_Problem description_
Look for the line containing "Task: Uncheck the 5日 moving average checkbox" in the entries below, then print that line and all that follow it exactly.

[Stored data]
________________________

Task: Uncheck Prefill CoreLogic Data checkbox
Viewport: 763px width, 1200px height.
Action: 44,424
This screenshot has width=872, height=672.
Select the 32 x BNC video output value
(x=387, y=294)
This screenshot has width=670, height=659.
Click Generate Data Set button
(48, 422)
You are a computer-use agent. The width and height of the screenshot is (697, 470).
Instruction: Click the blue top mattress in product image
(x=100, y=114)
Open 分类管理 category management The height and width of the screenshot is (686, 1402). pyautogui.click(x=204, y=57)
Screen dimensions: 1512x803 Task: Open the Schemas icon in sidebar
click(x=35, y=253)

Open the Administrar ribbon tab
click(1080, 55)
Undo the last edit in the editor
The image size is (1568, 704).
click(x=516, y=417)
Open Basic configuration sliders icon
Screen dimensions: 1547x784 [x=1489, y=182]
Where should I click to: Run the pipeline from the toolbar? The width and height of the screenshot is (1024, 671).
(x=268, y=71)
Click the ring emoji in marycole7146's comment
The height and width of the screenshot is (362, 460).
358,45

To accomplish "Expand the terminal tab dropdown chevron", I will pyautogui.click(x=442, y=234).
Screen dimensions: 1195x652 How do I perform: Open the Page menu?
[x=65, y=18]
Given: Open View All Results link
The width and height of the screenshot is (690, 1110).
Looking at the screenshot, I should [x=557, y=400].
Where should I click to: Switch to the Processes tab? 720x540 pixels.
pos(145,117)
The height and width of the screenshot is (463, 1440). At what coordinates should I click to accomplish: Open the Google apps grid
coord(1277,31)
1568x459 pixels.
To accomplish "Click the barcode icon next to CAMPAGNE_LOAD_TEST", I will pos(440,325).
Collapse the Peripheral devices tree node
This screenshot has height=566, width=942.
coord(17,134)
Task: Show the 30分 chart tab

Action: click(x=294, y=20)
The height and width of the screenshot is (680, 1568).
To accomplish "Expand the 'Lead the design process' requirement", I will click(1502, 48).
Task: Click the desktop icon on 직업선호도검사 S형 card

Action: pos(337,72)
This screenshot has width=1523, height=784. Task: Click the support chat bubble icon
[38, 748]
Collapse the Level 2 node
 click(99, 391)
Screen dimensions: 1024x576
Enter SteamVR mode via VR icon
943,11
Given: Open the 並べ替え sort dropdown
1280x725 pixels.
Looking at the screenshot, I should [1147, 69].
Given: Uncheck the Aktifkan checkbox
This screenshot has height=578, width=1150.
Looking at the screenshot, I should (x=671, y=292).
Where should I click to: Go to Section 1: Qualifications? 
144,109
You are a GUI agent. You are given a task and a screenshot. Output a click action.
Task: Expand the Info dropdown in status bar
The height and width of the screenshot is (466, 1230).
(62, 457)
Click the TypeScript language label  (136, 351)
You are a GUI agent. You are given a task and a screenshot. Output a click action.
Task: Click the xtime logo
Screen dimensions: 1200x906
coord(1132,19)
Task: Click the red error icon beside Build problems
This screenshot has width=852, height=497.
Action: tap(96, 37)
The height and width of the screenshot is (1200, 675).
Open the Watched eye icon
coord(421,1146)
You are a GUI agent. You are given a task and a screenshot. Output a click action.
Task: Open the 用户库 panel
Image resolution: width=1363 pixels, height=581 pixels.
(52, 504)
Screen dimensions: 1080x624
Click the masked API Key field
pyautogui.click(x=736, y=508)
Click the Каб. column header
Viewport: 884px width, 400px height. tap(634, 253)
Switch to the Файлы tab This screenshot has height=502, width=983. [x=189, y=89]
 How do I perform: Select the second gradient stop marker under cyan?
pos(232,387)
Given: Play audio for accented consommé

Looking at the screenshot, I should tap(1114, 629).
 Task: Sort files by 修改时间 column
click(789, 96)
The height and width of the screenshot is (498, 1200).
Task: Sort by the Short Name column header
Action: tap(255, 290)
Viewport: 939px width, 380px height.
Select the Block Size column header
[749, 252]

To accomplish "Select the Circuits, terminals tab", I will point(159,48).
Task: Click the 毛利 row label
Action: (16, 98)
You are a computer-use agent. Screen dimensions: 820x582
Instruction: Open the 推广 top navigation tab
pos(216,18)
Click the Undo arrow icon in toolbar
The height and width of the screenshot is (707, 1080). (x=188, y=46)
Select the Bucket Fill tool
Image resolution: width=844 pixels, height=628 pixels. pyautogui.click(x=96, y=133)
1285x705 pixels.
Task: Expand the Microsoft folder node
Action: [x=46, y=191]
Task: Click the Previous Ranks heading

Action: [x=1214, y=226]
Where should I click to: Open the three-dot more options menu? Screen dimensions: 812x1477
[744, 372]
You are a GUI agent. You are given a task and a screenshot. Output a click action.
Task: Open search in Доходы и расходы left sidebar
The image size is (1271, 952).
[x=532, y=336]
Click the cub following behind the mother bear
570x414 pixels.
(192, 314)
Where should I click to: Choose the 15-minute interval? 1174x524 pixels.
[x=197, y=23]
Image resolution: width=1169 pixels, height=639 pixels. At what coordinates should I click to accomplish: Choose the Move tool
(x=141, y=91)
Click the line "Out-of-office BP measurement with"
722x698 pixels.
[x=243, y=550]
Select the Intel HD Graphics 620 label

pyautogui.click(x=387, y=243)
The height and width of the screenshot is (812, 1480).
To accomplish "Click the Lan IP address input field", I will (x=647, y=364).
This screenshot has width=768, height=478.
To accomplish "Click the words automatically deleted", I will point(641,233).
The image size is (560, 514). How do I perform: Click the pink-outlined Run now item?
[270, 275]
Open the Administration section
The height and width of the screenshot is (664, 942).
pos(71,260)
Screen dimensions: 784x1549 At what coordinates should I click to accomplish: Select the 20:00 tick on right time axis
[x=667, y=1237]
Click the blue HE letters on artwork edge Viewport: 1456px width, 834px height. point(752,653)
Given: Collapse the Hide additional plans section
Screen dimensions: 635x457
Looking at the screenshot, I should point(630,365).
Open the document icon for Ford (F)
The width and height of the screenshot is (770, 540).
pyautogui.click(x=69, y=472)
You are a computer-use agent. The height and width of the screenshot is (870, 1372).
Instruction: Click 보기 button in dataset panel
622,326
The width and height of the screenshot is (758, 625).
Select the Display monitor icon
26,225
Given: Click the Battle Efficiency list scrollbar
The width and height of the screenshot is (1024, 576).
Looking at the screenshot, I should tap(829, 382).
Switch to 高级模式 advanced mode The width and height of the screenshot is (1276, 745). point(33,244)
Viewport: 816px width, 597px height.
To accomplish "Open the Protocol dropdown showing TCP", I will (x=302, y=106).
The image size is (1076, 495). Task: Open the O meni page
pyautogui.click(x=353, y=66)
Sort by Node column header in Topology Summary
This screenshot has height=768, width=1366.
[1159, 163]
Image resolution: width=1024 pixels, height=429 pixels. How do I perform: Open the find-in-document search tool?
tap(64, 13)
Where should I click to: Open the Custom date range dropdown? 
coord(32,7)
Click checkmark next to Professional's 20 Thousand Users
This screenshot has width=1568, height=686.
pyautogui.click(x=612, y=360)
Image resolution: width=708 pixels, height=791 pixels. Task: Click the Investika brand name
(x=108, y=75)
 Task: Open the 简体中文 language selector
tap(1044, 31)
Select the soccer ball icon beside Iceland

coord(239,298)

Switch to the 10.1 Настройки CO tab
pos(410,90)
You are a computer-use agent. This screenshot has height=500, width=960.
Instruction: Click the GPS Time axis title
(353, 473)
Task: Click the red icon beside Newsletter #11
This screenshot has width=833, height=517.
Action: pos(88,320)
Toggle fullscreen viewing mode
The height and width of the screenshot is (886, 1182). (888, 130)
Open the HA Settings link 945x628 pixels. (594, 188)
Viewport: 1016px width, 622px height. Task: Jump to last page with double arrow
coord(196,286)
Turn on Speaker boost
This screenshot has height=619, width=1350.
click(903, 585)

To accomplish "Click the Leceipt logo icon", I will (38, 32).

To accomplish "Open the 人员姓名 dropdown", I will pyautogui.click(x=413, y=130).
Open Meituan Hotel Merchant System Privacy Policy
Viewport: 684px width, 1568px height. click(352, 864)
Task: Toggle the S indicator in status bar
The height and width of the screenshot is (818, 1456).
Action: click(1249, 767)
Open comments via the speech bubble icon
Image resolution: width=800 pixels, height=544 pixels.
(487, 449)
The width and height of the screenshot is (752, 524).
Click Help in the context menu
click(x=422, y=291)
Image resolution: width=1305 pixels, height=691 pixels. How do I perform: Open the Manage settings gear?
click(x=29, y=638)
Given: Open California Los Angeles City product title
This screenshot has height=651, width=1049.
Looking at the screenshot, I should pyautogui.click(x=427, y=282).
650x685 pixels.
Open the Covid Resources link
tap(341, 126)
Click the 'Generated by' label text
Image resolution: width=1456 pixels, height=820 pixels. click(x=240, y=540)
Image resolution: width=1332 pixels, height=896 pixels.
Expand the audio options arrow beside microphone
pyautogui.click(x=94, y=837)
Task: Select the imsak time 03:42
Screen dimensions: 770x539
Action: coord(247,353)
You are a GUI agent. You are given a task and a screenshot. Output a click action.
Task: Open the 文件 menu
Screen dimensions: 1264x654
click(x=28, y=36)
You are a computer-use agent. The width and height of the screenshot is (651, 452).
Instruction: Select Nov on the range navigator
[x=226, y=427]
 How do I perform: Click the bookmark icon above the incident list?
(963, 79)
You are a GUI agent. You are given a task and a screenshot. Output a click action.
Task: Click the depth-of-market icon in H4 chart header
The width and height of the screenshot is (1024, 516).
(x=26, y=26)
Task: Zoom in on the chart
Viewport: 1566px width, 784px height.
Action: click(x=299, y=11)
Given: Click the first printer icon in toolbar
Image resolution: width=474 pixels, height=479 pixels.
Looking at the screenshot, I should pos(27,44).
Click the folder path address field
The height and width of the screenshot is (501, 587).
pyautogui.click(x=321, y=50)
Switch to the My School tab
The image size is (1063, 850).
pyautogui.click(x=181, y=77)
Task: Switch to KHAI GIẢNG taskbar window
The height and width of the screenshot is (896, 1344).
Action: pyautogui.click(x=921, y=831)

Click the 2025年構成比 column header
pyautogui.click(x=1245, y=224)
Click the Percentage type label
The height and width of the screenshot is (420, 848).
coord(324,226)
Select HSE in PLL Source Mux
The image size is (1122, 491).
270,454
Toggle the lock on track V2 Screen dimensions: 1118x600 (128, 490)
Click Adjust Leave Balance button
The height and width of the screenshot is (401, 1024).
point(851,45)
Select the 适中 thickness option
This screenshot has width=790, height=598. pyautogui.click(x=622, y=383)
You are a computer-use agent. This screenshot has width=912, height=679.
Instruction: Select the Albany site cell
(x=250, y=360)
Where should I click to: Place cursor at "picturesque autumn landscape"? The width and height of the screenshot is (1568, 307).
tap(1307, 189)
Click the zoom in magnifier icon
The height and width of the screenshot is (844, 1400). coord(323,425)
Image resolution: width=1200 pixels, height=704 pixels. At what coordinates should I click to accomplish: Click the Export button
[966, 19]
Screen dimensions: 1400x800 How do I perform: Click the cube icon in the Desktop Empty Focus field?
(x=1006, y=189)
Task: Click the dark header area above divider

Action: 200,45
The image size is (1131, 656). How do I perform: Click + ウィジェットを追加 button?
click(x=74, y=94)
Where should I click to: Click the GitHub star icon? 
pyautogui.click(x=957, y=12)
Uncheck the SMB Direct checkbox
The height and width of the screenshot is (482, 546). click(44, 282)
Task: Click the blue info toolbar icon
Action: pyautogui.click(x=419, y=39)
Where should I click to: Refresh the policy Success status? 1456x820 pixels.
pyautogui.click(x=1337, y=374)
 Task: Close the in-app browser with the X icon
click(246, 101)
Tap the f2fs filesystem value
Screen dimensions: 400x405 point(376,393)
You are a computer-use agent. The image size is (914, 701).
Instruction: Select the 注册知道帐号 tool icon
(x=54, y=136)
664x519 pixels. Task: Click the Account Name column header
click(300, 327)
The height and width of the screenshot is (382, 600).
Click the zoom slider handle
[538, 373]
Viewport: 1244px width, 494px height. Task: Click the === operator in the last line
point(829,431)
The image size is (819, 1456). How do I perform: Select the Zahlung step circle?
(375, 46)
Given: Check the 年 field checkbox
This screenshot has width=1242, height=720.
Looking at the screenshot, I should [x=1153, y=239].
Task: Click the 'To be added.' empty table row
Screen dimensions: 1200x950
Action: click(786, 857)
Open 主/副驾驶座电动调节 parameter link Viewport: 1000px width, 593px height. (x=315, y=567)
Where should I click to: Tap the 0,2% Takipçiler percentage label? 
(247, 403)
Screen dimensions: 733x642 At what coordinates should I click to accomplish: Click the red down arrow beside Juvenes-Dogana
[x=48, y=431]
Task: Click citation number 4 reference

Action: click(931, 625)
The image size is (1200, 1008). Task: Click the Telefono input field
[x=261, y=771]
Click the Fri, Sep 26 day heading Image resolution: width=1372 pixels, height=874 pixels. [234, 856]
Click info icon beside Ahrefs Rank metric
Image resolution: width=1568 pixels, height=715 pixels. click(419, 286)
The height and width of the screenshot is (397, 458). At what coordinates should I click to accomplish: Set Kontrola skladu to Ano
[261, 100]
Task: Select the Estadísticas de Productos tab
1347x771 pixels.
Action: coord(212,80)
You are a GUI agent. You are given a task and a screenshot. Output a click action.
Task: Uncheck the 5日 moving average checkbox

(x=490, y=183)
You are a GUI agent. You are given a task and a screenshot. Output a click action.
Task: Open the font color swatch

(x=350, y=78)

________________________

_Solution to the exercise_
Task: Uncheck the 5日 moving average checkbox

(x=490, y=183)
You are a GUI agent. You are given a task and a screenshot. Output a click action.
Task: Open the font color swatch

(x=350, y=78)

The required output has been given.